Foi um dos tratamentos mais revolucionários do câncer de mama, e, por ser tão inovador na época, era também polêmico. Quando começou a ser conhecido, o método de Gentil chegou a ser ironizado por médicos e pesquisadores de outros países.
Em 1975, quando o brasileiro apresentou os primeiros resultados de sua cirurgia em uma reunião entre especialistas no Hospital A.C. Camargo, foi criticado pelos defensores da técnica de Halsted: Umberto Veronesi, de Milão; Jerome Urban, responsável pela área de mama do Memorial Hospital, onde Gentil havia feito residência; e os brasileiros Adair Eiras, do Instituto Nacional de Câncer, e José B.S. Neto, do A.C. Camargo.
Tempos depois, esses mesmos cirurgiões reconheceram que uma revolução acontecia naquele momento com relação ao tratamento do câncer de mama e, passados alguns anos, o doutor Veronesi apresentou ao mundo a quadrantectomia, técnica mais conservadora ainda que a de Fernando Gentil, em que se retira somente um quarto da mama.
O médico ficou mundialmente conhecido a partir de então. As 60 primeiras experiências de Gentil testando o novo tratamento foram publicadas na década de 1980 no Journal of Surgical Oncology e a “cirurgia do Gentil”, como era conhecida a sua técnica no Hospital A.C. Camargo, se popularizou pelo mundo, tornando o procedimento de Halsted obsoleto.
O câncer de mama
Os primeiros registros referentes ao câncer de mama datam da Antiguidade. Há mais de 3500 anos, os egípcios já a descreviam, como comprova um papiro no qual falam de inchaços incuráveis que aumentavam os peitos.
O conhecimento sobre o funcionamento e o interior do corpo humano era mínimo, e qualquer tipo de mal era encarado como uma batalha contra espíritos amaldiçoadores que habitavam o corpo doente.
Em 480 a.C., Hipócrates, que começou a olhar mais para o interior do corpo de seus pacientes do que para as supostas forças ocultas ao redor, entendeu que a função do médico deveria ser equilibrar os humores que o enfermo possuía dentro do corpo – a saber: sangue, fleuma, bílis amarela e bílis negra – e que o câncer era causado por excesso de bílis negra.
Foi ele quem batizou a doença com o nome que conhecemos – para ele, os tumores pareciam ter patas como as de um caranguejo. No início do primeiro milênio, o médico grego de origem romana Claudio Galeno deu o norte do que seria a base da medicina pelos séculos seguintes: controle da dieta e melhoria da higiene.
Com a dissecação de seres humanos proibida em seu tempo, costumava basear seus estudos abrindo e analisando o corpo de macacos (muitas vezes ainda vivos) e experimentando ideias em outros animais.

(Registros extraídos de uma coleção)
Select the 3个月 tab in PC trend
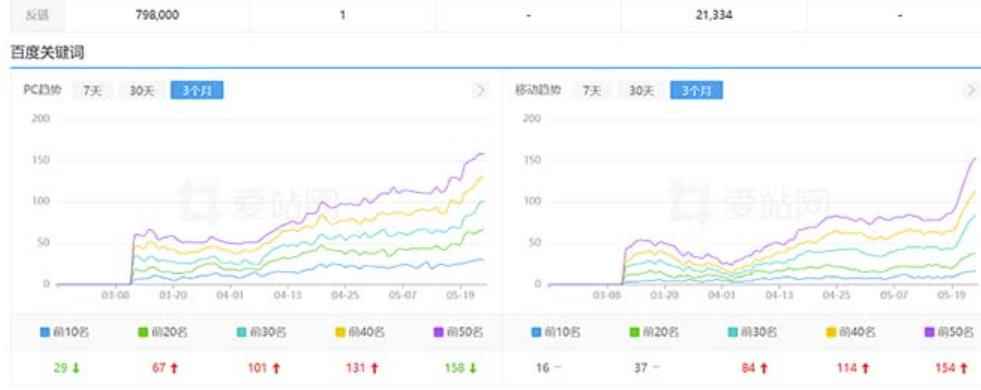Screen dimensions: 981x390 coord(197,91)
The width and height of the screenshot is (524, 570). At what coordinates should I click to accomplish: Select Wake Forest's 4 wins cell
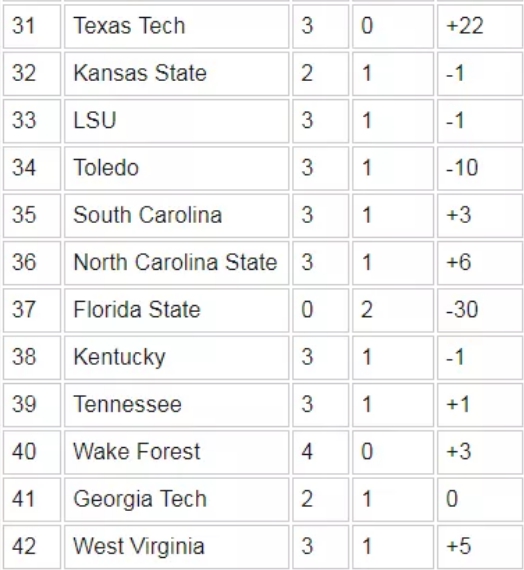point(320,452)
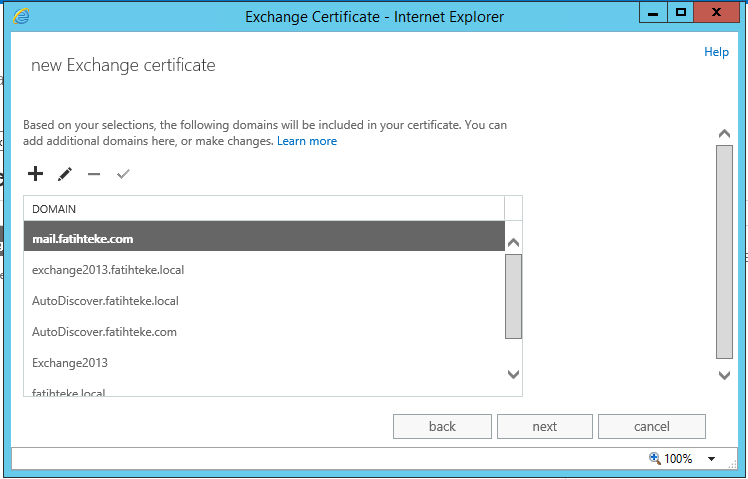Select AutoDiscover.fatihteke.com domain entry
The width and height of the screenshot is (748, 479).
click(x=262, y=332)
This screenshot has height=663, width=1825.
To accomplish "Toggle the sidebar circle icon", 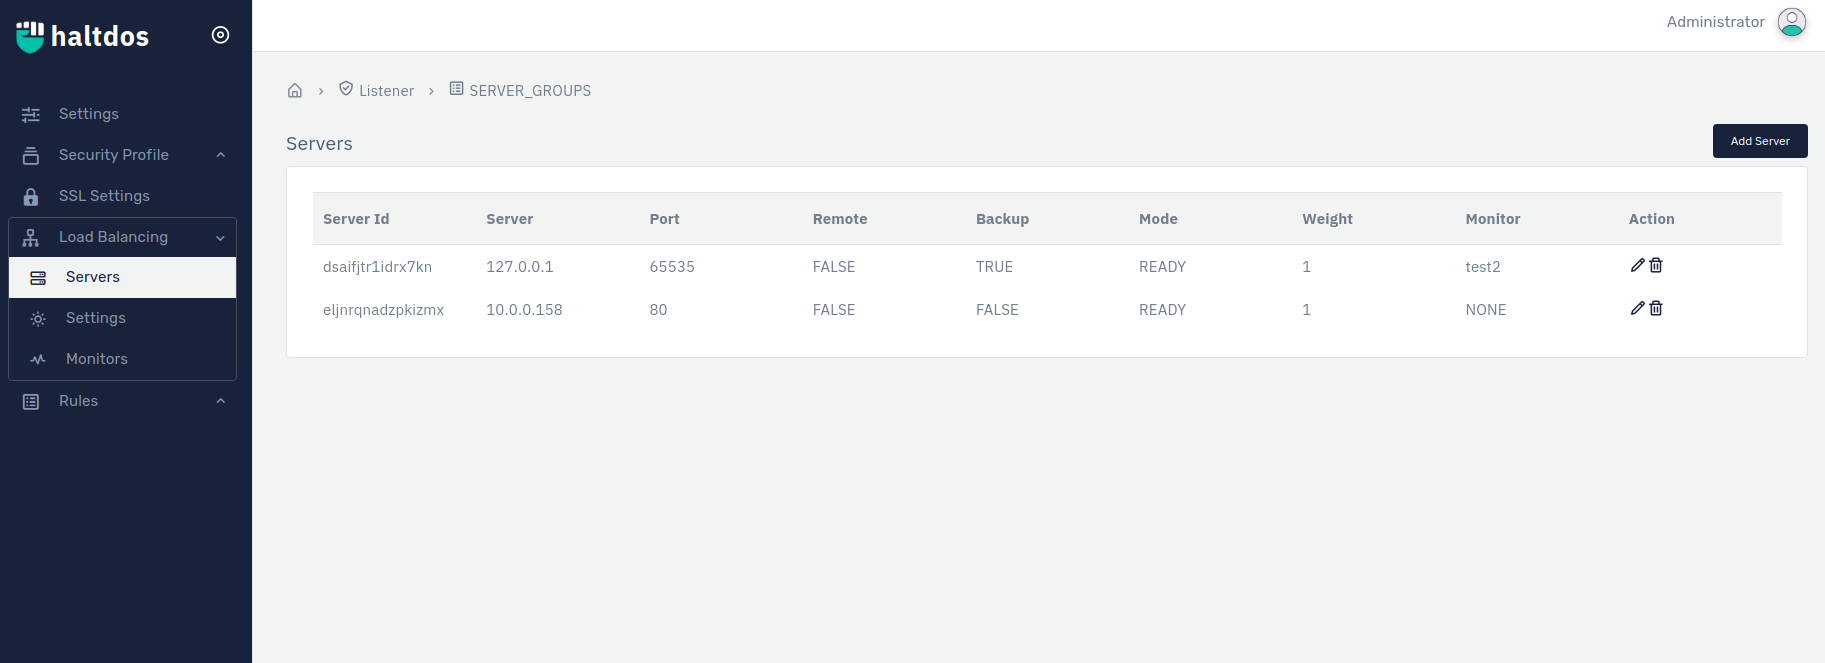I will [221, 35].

* **Tarefa a realizar**: Prossiga com o texto sobre a história do câncer de mama, escrevendo a partir da última frase apresentada.

* **Resposta do exercício**:
No século 16, após abrir, vasculhar e estudaruma quantidade significativa de pessoas mortas, o belga Andreas Vesalius, considerado o “pai da anatomia moderna”, conclui sua enciclopédia sobre o corpo humano, em 1543.
Os sete volumes de 'De Humani Corporis Fabrica' (Da Organização do Corpo Humano) se dividiam em ossos, músculos, sistema circulatório, sistema nervoso, abdômen, cérebro, coração e pulmões. Esses avanços fizeram com que no final do século 17 a teoria de que o câncer vinha do excesso de bílis negra começasse a ser questionada.
O alemão François de la Boë Sylvius indicou que a doença poderia ser consequência de um processo químico pelo qual os líquidos linfáticos passavam. O francês Claude-Deshais Gendron, já no século 18, cogitou que o câncer era a consequência de problemas nos nervos e tecidos glandulares.
Pouco antes disso, uma teoria estapafúrdia: como a ocorrência de câncer de mama em freiras era bastante alta, em 1713 o italiano Bernardino Ramazzini sugeriu que a doença seria consequência da falta de sexo. O problema também foi atribuído ao leite que se coalharia no peito, a inflamações de pus, à esterilidade, a transtornos mentais depressivos e até ao estilo de vida sedentário de certas mulheres.
Um dos primeiros médicos a realizar nesse século com sucesso uma mastectomia, removendo os gânglios linfáticos, tecido mamário e alguns músculos da região foi o cirurgião também francês Jean-Louis Petit. Em 1895, o escocês George Beatson notou que, ao remover o ovário de uma de suas pacientes, o tumor no peito encolheu – isso graças às mudanças hormonais provocadas pela ação –, e tal prática passou a ser adotada.
Escolhas difíceis
Aliando a técnica de Halsted à de Beatson, o câncer de mama promoveu uma difícil escolha para as mulheres: conviver com a doença até onde fosse possível ou retirar o tumor e, consequentemente, partes do corpo (um tabu para além da própria doença naquela época). Somente na segunda metade do século 20 que pesquisadores começaram a indicar que o câncer talvez não fosse algo pontual.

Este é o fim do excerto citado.